Mechanisms of action of HIF-PHIs. Schematic overview of HIF activity regulation by PHD dioxygenases. The oxygen-sensitive HIF-α subunit is constitutively synthesized and rapidly degraded under normoxic conditions. Proteasomal degradation of HIF-α is initiated by prolyl-hydroxylation and mediated by the von Hippel-Lindau (VHL)-E3-ubiquitin ligase complex. PHD1, PHD2, and PHD3 utilize molecular oxygen and 2-oxoglutarate (2OG) for HIF-α hydroxylation. PHD2 is the main regulator of HIF activity in most cells.
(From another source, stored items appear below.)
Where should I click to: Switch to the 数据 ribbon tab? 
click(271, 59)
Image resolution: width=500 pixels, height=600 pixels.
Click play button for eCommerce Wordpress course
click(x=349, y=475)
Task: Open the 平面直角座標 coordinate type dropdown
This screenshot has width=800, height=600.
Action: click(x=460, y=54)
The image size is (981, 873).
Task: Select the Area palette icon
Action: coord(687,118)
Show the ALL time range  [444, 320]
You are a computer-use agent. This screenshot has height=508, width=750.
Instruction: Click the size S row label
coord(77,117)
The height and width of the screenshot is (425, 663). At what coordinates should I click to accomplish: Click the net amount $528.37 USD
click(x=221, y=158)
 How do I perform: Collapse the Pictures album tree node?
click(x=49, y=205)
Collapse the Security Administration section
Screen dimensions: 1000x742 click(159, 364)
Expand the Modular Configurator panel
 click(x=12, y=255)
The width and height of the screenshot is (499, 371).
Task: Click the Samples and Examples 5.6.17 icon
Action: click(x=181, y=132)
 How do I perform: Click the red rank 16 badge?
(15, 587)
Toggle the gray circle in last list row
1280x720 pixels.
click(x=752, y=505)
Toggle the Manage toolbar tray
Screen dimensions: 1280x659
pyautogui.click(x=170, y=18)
Hypoxia or exposure to HIF-PHIs reduces PHD catalytic activity, which results in intracellular accumulation of HIF-α and its nuclear translocation. In the nucleus, HIF-α heterodimerizes with constitutively expressed HIF-β, forming the HIF transcription factor, which increases the expression of HIF target genes such as EPO, ceruloplasmin (CP), divalent metal transporter 1 (DMT1), duodenal cytochrome b (DCYTB), ferroportin (FPN), transferrin (TF), lactate dehydrogenase (LDH), VEGF, and others. Also shown are examples of HIF-regulated biological processes. HIF-2 induces renal and hepatic EPO synthesis in response to hypoxia or HIF-PHI administration. Chemical structures of HIF-PHIs daprodustat (2-[(1,3-dicyclohexyl-2,4,6-trioxo-1,3-diazinane-5-carbonyl)amino]acetic acid) and vadadustat (2-[[5-(3-chlorophenyl)-3-hydroxypyridine-2-carbonyl]amino]acetic acid) are shown at the top. A common feature of HIF-PHIs is the presence of a carbonylglycine side chain, which is structurally analogous to 2-OG.